**Work required:**
Exactly as written, please set down all of the entries again, with no pictures.

+++ Given entries

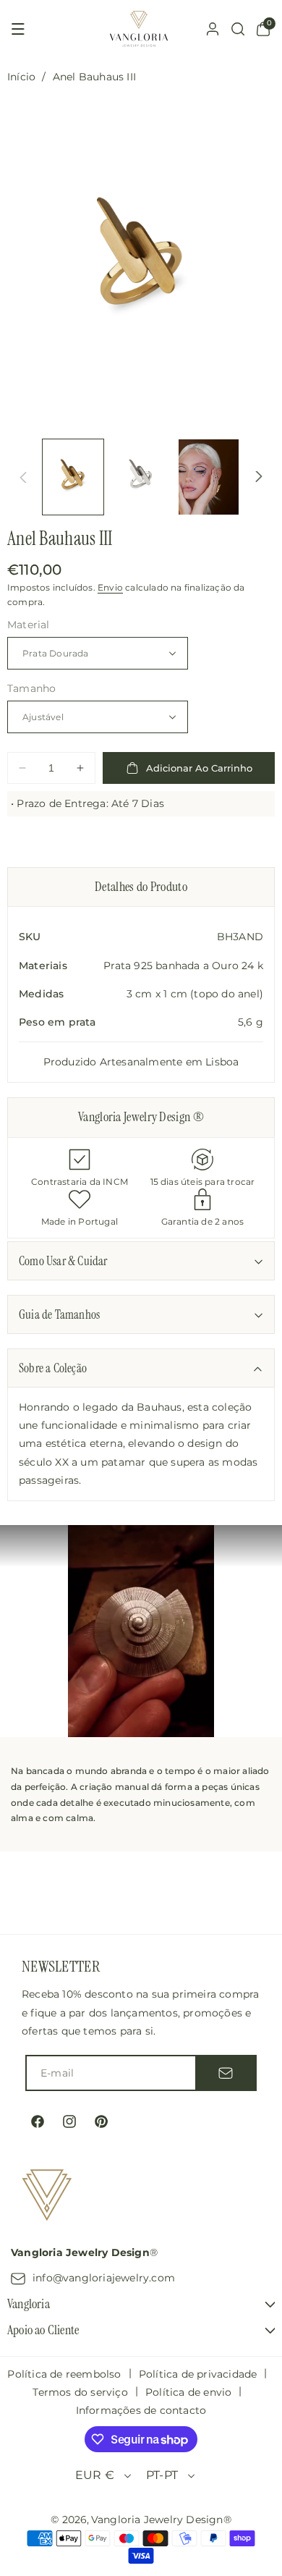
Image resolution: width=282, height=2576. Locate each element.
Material (28, 624)
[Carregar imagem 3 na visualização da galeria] (209, 477)
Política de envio (188, 2392)
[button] (18, 29)
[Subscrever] (225, 2073)
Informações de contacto (141, 2410)
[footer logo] (47, 2197)
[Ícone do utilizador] (213, 29)
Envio (110, 587)
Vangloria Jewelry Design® (161, 2519)
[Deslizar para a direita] (259, 477)
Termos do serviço (80, 2392)
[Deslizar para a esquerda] (23, 477)
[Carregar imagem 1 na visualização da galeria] (73, 477)
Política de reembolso (64, 2374)
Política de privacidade (198, 2374)
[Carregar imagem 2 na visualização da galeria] (141, 477)
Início (21, 76)
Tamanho (31, 688)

++++++

**Answer space:**
Image resolution: width=282, height=2576. Locate each element.
Material (28, 624)
[Carregar imagem 3 na visualização da galeria] (209, 477)
Política de envio (188, 2392)
[button] (18, 29)
[Subscrever] (225, 2073)
Informações de contacto (141, 2410)
[footer logo] (47, 2197)
[Ícone do utilizador] (213, 29)
Envio (110, 587)
Vangloria Jewelry Design® (161, 2519)
[Deslizar para a direita] (259, 477)
Termos do serviço (80, 2392)
[Deslizar para a esquerda] (23, 477)
[Carregar imagem 1 na visualização da galeria] (73, 477)
Política de reembolso (64, 2374)
Política de privacidade (198, 2374)
[Carregar imagem 2 na visualização da galeria] (141, 477)
Início (21, 76)
Tamanho (31, 688)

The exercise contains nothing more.